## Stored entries
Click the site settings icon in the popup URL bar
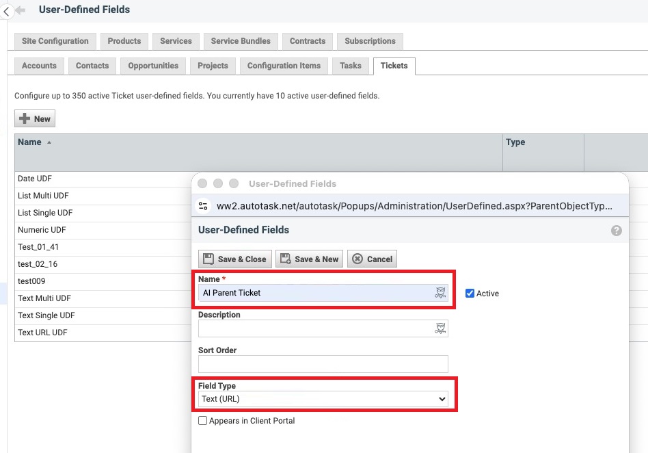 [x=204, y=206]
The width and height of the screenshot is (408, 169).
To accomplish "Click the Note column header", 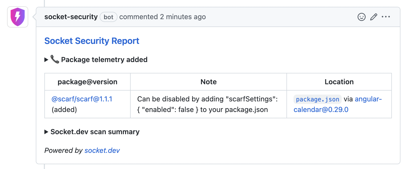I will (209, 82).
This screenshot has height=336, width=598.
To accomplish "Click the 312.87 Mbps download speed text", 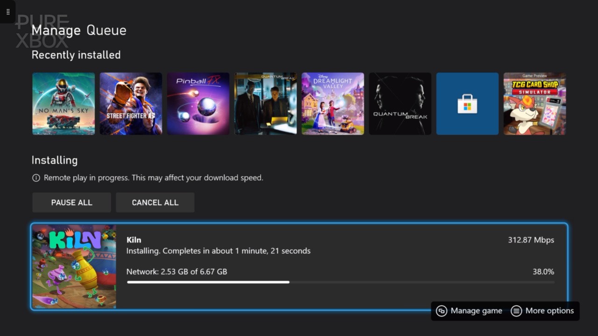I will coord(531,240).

## YOUR GOAL
Whenever a line above contains "height", copy that line.

## TASK OUTPUT
The width and height of the screenshot is (408, 169).
This screenshot has height=336, width=598.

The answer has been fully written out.